Exercise description:
Output the data below line for line, exactly, up to and including the line where "This screenshot has width=609, height=594." appears.

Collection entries
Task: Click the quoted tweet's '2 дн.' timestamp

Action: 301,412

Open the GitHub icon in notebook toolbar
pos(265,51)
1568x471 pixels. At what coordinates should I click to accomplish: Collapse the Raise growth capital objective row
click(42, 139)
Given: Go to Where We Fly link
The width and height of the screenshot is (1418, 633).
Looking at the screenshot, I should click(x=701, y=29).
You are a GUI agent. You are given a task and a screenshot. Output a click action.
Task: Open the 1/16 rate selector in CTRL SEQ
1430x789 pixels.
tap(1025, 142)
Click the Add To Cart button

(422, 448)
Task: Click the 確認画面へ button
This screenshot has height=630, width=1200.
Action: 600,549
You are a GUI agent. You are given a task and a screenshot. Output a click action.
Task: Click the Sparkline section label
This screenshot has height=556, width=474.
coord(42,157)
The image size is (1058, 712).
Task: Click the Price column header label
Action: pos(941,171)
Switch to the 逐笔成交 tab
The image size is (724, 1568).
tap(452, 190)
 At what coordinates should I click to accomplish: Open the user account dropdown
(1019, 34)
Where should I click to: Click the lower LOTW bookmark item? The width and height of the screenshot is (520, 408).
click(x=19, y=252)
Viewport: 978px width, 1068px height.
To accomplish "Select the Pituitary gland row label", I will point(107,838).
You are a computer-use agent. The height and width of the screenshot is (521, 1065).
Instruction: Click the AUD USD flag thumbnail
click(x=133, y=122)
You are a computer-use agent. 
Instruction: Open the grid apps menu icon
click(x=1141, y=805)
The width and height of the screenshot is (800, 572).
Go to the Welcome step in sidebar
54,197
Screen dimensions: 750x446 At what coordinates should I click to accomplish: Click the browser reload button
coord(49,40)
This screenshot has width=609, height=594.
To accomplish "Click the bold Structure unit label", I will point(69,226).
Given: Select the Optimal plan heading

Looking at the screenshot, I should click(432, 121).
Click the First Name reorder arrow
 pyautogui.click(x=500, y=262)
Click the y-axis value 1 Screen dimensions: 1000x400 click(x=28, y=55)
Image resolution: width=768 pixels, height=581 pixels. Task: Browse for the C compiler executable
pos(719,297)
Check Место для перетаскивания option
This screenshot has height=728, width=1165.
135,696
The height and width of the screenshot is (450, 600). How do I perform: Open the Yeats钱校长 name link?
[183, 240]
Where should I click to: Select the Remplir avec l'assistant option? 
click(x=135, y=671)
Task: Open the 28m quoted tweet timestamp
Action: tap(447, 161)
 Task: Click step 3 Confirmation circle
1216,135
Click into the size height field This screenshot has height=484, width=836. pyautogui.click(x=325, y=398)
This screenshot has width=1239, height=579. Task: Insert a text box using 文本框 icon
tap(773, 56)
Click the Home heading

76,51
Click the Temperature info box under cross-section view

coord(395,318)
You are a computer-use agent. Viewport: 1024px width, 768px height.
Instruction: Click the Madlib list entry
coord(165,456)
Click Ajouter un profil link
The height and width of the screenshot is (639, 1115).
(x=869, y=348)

Answer box:
Task: Click the quoted tweet's '2 дн.' timestamp

Action: 301,412

Open the GitHub icon in notebook toolbar
pos(265,51)
1568x471 pixels. At what coordinates should I click to accomplish: Collapse the Raise growth capital objective row
click(42, 139)
Given: Go to Where We Fly link
The width and height of the screenshot is (1418, 633).
Looking at the screenshot, I should click(x=701, y=29).
You are a GUI agent. You are given a task and a screenshot. Output a click action.
Task: Open the 1/16 rate selector in CTRL SEQ
1430x789 pixels.
tap(1025, 142)
Click the Add To Cart button

(422, 448)
Task: Click the 確認画面へ button
This screenshot has height=630, width=1200.
Action: 600,549
You are a GUI agent. You are given a task and a screenshot. Output a click action.
Task: Click the Sparkline section label
This screenshot has height=556, width=474.
coord(42,157)
The image size is (1058, 712).
Task: Click the Price column header label
Action: pos(941,171)
Switch to the 逐笔成交 tab
The image size is (724, 1568).
tap(452, 190)
 At what coordinates should I click to accomplish: Open the user account dropdown
(1019, 34)
Where should I click to: Click the lower LOTW bookmark item? The width and height of the screenshot is (520, 408).
click(x=19, y=252)
Viewport: 978px width, 1068px height.
To accomplish "Select the Pituitary gland row label", I will point(107,838).
You are a computer-use agent. The height and width of the screenshot is (521, 1065).
Instruction: Click the AUD USD flag thumbnail
click(x=133, y=122)
You are a computer-use agent. 
Instruction: Open the grid apps menu icon
click(x=1141, y=805)
The width and height of the screenshot is (800, 572).
Go to the Welcome step in sidebar
54,197
Screen dimensions: 750x446 At what coordinates should I click to accomplish: Click the browser reload button
coord(49,40)
This screenshot has width=609, height=594.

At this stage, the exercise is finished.